PDF Server

[NEW] Python client-side library available here

Structure of This Document

Introduction
Getting Started
Admin Site
RESTful API

Introduction

Background

PDF ebooks usually have table of content (TOC). Hence, the texts in a PDF ebook are naturally in a certain hierarchy. Such text and hierarchy information extracted from PDF ebooks can be used for research in machine learning (especially hierarchical text classification) and natural language processing.

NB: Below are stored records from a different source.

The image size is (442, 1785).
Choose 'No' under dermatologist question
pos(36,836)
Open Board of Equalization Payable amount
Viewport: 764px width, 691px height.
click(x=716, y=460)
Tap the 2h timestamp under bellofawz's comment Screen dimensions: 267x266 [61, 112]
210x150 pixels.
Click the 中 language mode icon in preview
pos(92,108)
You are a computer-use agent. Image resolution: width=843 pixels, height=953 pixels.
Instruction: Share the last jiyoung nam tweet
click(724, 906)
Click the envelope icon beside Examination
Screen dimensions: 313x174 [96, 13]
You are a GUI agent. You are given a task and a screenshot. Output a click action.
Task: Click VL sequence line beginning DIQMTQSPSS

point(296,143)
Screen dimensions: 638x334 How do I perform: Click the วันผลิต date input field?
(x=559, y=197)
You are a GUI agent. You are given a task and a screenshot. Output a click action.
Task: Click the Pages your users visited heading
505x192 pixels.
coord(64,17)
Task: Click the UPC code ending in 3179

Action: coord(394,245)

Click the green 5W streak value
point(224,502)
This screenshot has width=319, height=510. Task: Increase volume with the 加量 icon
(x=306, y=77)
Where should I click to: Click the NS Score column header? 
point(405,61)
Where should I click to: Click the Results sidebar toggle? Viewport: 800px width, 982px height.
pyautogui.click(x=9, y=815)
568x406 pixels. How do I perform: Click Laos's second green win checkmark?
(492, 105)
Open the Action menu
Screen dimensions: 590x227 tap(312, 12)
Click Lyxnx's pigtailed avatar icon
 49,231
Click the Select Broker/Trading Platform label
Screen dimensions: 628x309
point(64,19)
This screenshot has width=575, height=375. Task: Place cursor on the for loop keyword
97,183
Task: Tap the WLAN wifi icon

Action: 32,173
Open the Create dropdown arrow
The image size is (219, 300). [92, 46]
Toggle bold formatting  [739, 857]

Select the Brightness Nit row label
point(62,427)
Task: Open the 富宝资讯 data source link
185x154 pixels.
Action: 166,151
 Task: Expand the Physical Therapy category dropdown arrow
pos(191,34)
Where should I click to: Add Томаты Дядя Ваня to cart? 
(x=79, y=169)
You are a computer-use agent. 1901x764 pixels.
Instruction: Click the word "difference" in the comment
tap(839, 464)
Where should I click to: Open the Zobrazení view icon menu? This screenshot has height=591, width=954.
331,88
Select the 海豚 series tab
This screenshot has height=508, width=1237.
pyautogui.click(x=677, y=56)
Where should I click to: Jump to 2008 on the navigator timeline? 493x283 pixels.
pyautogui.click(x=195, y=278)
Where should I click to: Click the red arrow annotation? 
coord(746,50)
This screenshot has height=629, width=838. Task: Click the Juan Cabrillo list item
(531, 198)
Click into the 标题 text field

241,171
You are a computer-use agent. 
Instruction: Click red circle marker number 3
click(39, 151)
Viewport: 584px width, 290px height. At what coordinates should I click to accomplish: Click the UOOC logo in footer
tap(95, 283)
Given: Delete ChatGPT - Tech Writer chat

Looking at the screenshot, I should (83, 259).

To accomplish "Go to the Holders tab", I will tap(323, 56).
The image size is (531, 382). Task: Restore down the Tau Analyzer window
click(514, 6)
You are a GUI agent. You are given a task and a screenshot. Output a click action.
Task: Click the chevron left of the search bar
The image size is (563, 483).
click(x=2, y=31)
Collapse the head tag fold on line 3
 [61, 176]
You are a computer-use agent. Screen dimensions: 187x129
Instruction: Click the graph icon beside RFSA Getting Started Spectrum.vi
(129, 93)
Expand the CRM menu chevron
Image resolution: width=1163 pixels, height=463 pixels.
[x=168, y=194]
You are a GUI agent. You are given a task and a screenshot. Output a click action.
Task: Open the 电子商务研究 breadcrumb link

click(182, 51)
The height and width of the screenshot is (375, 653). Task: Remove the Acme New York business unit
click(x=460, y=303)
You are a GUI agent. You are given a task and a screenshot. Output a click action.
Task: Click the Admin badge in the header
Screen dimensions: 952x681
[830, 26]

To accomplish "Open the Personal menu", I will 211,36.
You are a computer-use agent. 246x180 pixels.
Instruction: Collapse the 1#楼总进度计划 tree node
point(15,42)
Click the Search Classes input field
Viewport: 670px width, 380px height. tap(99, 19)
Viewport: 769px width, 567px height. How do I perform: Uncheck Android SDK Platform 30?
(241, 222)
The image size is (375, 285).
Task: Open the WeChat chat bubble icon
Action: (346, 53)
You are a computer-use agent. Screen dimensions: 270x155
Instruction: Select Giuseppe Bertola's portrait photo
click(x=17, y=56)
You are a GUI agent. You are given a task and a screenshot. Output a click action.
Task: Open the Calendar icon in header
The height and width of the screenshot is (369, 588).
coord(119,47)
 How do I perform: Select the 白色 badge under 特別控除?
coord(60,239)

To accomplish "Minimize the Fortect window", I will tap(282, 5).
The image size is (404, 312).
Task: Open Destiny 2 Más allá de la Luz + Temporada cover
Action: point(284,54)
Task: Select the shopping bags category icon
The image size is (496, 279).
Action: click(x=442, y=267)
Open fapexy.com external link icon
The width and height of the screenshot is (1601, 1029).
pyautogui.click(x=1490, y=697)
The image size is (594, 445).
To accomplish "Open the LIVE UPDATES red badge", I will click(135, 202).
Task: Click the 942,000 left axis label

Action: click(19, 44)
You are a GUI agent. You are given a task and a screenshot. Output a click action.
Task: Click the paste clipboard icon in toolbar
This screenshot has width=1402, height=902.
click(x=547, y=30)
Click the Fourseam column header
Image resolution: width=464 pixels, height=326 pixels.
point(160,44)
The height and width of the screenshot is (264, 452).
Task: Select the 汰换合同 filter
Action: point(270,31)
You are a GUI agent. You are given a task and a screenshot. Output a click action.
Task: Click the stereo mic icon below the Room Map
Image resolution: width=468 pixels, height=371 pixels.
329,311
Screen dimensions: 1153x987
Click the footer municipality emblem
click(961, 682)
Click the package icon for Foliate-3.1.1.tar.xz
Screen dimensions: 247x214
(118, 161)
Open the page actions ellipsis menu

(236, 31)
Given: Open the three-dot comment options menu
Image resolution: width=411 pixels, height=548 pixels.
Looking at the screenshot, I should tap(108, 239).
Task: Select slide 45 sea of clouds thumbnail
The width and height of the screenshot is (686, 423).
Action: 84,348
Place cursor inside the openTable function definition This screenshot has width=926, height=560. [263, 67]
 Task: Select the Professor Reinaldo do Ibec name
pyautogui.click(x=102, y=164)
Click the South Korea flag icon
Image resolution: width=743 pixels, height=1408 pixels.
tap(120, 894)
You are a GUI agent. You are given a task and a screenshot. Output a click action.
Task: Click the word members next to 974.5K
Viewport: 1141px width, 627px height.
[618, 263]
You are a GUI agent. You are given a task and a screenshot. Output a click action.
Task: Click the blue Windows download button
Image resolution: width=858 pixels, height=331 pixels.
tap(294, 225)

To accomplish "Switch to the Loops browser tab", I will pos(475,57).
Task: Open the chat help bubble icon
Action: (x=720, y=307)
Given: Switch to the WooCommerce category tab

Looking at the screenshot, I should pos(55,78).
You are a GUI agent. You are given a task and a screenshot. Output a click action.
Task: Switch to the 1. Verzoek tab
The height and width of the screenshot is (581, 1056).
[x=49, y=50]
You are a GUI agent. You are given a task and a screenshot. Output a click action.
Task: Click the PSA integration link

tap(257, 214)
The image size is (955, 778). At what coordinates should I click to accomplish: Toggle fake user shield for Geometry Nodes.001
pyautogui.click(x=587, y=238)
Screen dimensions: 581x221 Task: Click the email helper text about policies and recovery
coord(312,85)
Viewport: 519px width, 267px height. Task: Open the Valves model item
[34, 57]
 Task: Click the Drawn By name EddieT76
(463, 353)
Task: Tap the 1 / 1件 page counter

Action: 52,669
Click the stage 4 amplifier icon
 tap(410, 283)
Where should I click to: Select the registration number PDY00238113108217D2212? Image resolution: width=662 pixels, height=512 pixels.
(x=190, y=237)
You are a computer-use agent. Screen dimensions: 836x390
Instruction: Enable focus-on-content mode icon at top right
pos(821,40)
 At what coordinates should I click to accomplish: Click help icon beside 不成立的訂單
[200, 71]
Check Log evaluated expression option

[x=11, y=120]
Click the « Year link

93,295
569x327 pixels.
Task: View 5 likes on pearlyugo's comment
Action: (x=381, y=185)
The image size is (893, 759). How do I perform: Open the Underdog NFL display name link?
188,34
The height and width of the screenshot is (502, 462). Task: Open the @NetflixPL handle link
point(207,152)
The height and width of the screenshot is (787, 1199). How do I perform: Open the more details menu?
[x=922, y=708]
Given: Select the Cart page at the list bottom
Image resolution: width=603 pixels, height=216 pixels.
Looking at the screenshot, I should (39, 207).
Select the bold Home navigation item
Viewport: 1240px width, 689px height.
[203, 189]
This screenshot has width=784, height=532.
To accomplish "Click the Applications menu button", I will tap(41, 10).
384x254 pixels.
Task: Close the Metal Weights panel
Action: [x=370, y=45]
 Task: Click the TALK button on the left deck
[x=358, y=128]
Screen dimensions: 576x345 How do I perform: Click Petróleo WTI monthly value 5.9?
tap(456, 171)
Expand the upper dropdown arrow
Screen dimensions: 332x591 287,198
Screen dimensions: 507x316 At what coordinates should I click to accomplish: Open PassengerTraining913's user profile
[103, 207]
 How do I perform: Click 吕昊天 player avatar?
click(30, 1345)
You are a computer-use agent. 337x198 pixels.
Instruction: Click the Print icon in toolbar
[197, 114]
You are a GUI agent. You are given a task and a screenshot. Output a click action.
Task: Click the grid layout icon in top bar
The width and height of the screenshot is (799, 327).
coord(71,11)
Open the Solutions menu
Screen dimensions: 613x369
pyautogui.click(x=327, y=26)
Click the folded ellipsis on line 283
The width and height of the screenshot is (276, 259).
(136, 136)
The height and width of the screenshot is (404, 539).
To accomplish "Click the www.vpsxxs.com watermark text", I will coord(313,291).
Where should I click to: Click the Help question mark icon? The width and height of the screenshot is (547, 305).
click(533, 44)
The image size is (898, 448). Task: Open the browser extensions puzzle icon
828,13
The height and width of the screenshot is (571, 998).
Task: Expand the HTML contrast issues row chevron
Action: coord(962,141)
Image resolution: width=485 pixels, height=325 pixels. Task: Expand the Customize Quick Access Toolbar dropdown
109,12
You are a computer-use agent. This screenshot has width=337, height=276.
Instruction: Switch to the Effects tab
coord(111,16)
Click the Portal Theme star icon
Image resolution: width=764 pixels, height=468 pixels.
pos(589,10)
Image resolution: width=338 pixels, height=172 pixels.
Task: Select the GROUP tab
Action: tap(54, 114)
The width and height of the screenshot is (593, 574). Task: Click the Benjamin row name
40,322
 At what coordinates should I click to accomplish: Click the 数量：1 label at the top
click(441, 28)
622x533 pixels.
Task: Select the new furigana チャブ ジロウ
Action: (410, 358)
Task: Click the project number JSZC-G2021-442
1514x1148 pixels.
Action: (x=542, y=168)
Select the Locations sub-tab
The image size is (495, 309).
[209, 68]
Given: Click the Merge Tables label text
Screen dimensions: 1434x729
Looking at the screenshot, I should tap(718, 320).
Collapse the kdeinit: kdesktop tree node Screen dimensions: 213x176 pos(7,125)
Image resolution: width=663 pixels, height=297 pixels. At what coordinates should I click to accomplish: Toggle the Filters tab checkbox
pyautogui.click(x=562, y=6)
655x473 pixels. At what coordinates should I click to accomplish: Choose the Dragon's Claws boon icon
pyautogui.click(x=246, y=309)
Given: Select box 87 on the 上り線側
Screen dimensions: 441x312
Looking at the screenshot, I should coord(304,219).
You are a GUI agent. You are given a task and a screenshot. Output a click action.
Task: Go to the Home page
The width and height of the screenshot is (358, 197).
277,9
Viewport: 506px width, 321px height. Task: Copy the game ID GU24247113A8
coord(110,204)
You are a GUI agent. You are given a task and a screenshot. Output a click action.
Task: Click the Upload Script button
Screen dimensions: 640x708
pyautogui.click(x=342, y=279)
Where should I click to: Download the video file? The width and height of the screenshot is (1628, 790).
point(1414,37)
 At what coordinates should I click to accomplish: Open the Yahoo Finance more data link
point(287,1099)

The goal of this project is to provide a tool to manage and maintain a huge database of texts extracted from PDF ebooks and allow users to access and upload versioned data through RESTful API endpoints. This framework enables easy sharing of text data and boosts collaborations among researchers in a team, or across different teams.

Project Scope

The purpose of this project is to provide a RESTful backend and an admin site to

Organize and manage PDF ebooks
Extract TOC hierarchy and section texts from PDF ebooks
Store all data extracted from PDF ebooks in relational databases
Access the TOC, text and more through a handlful of RESTful APIs
Post your own version of processed texts of a book/chapter and share it with other researchers
(*Optional) clean up and lemmatize the extracted texts using the built-in cleaner.

Skills & Tools Required

Adobe Acrobat (2015 DC or later) is required to pre-process the PDF files, delete useless pages/chapters, update/correct bookmarks, and convert them into HTML files split by bookmarks. The PDF and HTML files will be then fed into the system.
Adequate knowledge of Django is required to be able to maintain and further expand this project. Please make sure you understand Django well enough before reading the rest of this document.
Due to copyright issues, we cannot distribute PDF ebooks or any processed text extracted from them. This project contents only the source code, without any database or files. You are supposed to setup your own database and connent django to it before running the system.

Text Cleaning Techniques

The built-in cleaner performs the following operations sequentially on the extracted texts:

Perform known replacements (e.g. "ﬁ" -> "fi"; if you don't see any difference, try to copy the first "ﬁ" as TWO letters, "f" and "i". You will realize you can't, because "ﬁ" is actually ONE unicode character).
Fix broken line-joins (e.g. "fric- tion" -> "friction").
Remove redundent newline and space.
Remove duplicate paragraphs.
Remove other obvious noises generated by Acrobat Pro.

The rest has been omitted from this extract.